Does sporting success come at the price of your personality? I mean there are exceptions to every rule, Mohammad Ali looks like he would have been good craic and he was the man. Andre Agassi perhaps one of the greatest players of our generation stated in his recent auto-biography that he came to hate tennis. It was like he became a slave to his gifting. It is crazy how something you love can quickly become something you resent. Maybe I am wired to want to be good at everything I do and this can sometimes inhibit my enjoyment.

I think if we are completely honest with ourselves, we gravitate towards the things we are naturally good at. Very subtly, however, the balance of enjoyment and the need for success becomes blurred. We can find ourselves doing something religiously, but no longer really enjoying it. Our worth becomes wrapped up in what we are ‘achieving’ and who we have ‘tapped’, rather than in what we have learned and the enjoyment that simply comes from engaging in the ‘art’.

I recently competed in a tournament. I was really motivated to do well. I had been training for close to a year and believed I could win or, at least, place high. As the competition approached I began to heavily feel the pressure I was placing upon myself to succeed. I knew I had the skills and drive to do well but, like the next man, you begin to envisage the worst. Imagining silly mistakes or losing your first fight. There is no pressure quite like the mental pressure you place upon yourself. I think this is summed up well in the words of UFC fighter Forrest Griffin.

"That fear for me is always there. It's a scary feeling. You're alone in a cage and everybody's watching and the fear really comes from knowing that I owe this to myself. I've done this much work and this is the thing I want. It's that fear that the thing you want most in your life is within your grasp and it's up to you to take it."

I walked away from the tournament having won 4 fights and lost 2. I fought hard and learned a lot, but ultimately I walked away empty handed. I felt like I had not ‘taken it’. Why had I not just grabbed it and made victory mine? In the moment you cannot be objective. All you feel is disappointment and regret. The reality was my fitness was not up to par and I simply had not trained hard enough.
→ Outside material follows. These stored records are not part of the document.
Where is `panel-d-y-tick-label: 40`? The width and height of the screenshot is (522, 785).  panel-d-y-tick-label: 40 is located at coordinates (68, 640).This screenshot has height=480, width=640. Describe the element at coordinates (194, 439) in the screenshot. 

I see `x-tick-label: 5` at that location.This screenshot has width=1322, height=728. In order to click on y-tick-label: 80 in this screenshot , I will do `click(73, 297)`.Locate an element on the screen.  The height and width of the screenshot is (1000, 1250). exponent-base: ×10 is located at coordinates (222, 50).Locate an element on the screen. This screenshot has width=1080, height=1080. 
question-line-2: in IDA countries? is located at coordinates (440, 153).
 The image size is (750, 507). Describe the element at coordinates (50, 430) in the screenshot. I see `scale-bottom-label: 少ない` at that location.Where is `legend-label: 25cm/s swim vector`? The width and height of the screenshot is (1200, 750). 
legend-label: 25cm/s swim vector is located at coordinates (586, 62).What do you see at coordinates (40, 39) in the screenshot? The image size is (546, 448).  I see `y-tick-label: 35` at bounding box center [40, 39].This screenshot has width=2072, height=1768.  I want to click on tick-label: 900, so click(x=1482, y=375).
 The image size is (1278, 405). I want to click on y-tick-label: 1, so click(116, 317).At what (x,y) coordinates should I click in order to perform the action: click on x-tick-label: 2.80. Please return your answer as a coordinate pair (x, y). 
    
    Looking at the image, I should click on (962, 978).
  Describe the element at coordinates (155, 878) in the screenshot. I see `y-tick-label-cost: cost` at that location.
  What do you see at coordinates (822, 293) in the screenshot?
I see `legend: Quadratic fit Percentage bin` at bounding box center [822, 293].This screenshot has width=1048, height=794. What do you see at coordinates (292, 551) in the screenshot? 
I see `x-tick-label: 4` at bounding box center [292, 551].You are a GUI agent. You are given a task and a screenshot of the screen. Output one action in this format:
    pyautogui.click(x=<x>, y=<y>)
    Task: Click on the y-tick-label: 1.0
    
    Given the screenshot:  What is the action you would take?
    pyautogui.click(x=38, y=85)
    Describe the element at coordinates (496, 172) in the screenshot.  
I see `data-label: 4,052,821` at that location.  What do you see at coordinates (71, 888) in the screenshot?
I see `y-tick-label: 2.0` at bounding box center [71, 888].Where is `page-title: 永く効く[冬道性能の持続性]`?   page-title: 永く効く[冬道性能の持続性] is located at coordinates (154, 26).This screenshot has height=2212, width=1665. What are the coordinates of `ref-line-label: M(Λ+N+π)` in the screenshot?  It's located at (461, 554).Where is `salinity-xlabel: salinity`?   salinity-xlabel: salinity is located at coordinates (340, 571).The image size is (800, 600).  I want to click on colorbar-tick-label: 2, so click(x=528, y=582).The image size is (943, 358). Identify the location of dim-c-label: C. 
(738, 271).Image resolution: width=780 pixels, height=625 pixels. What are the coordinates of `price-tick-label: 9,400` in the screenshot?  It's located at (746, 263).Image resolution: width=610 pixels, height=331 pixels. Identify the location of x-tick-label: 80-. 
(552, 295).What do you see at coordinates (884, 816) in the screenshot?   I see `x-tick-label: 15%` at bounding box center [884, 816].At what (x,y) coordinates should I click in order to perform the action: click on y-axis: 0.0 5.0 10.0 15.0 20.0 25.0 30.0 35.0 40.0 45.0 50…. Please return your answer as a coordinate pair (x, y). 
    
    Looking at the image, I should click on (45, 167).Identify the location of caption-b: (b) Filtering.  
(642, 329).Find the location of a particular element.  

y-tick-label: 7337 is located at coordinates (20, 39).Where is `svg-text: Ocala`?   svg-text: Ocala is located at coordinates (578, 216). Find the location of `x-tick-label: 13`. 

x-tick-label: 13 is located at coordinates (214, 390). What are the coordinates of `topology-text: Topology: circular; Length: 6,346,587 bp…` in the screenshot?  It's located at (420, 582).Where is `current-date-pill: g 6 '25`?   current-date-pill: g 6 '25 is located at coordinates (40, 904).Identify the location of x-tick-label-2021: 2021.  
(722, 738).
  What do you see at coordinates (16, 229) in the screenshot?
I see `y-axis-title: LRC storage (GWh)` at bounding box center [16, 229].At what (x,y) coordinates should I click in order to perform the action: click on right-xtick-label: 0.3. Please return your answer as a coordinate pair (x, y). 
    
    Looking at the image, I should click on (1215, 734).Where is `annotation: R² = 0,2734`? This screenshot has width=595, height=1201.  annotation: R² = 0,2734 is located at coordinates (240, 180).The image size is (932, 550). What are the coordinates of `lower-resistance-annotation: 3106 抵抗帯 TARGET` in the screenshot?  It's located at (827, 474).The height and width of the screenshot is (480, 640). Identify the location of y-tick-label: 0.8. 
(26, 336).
Now, weeks later, I can see with better clarity what I have learned from that experience and acknowledge what I lacked. I spent 2 minutes trying to escape from a triangle in one of my competition losses. When I did escape, time was up and I lost the fight on points. A few nights ago I found myself in a similar position in sparring and I smashed that triangle like it had called my mother a slag.

Failure is an obstacle on the road to success. There is definitely something in that 10,000 hour theory. The reality is you need to give more in order to achieve more. Natural ability, whilst necessary, can only take you so far. I can reflect and analyse all I want, but nothing can beat solid mat time. When I am training regularly and hard, I feel great and I fight with intelligence, stamina and strength.

I did an internet search on David Ginola, one website described him as a ‘stylish maverick’. I’d be happy with that title, as long as I am enjoying my jiu-jitsu, always learning, training hard and bringing the best me to the mat every time I roll.